The Zookeeper’s Wife is a truly beautiful and inspiring movie based on a true story of a Polish couple who ran a zoo in Warsaw during the German occupation in World War II. Antonia and Jan Zabinski secretly smuggled Jews to safety from the ghetto into their villa inside the zoo under the guise of their delivery van. The story itself inspired American poet, essayist and naturalist Diane Ackerman to write the book. The main themes of Ackerman’s works are nature and its relationship with human ingenuity, the themes around which this story revolves. Ackerman’s book in turn inspired acclaimed New Zealand film director Niki Caro (Whale Rider, North Country, McFarland USA) to make the film.

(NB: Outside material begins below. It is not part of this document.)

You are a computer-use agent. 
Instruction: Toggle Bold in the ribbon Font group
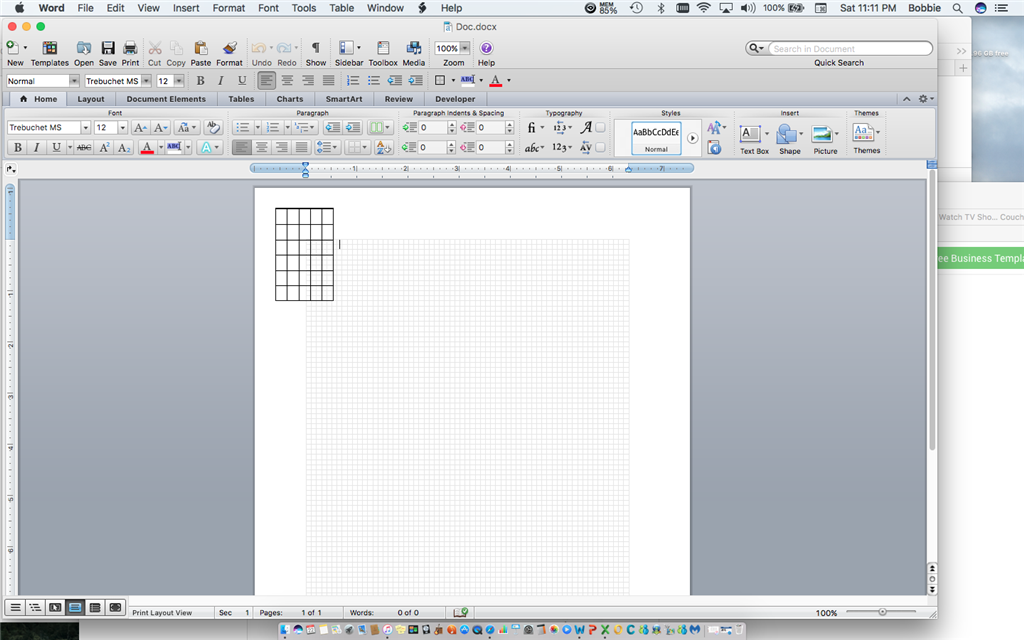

This movie is touching, gorgeous and thought provoking on many levels. Caro has assembled a brilliant cast and crew to tell this heroic story. Composer Harry Gregson-Williams, one of the best in the business, has composed for films as varied as Shrek and Live by Night and has created a gorgeous score. Cinematographer Andrij Parekh is able to capture scenes as varied as the ravages of the Warsaw ghetto, the beauty of nature, and the movements and faces of the zoo animals as easily as his camera studies the faces of the characters.

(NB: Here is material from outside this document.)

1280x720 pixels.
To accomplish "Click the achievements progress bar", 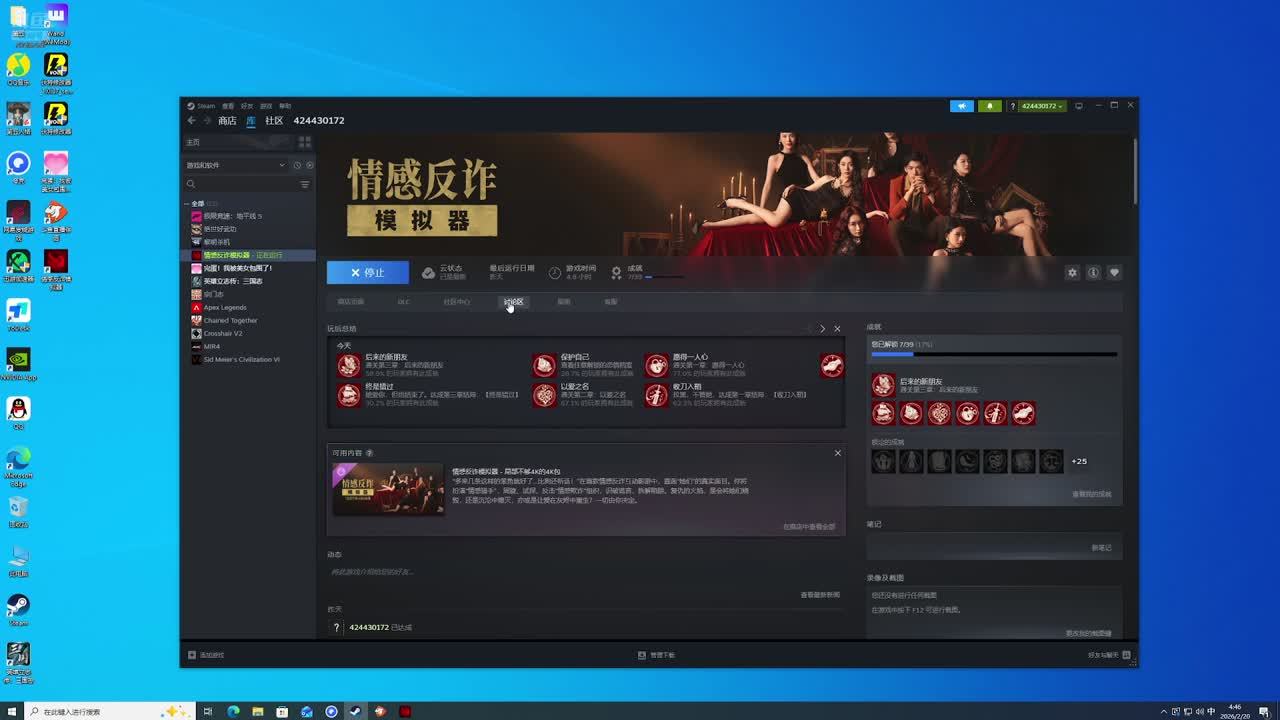I will click(x=992, y=354).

There are several outstanding performances that carry the film. Even the minor players in the cast, many of whom are from Prague where the film was shot, are all memorable. During the Q&A that followed my screening, Jessica Chastain noted that she prepared for her role as Antonina Zabinski by spending time with Antonina’s daughter Teresa at the Warsaw Zoo. She asked Teresa what kind of animal her mother would have been. Teresa replied “a cat.” Of her choice to take on this role, Chastain noted that she had recently played a strong woman who was cold, calculating and tough (Ms. Sloane), so she welcomed the challenge of a character who was soft and feminine yet just as fierce. Reportedly Antonine had a rare ability to communicate with wild animals, to make them feel that they could trust her. Chastain did extensive research for her role getting in touch with a variety of animals. She spent a lot of time at the Warsaw Zoo, which is still much in the same state that it was during the 1940’s. Teresa told the film’s producers, “You know how my mother dealt with the Nazis? She knew how to talk to predatory animals.” Other notable performances are Johann Heldenbergh as Antonina’s husband “Jan,” Daniel Bruhl as the Nazi “Lutz Heck,” Iddo Goldberg as “Maurycy Fraenkel,” and Shira Haas as the troubled and mysterious “Urszula.”

This is a movie for the ages, beautifully crafted, about an extraordinary human being. Caro explained that Antonina saw people as animals – in their base state. Nothing got in the way of her humanity. There are a lot of touch points in this story for today’s world politics. See this movie on the big screen if possible.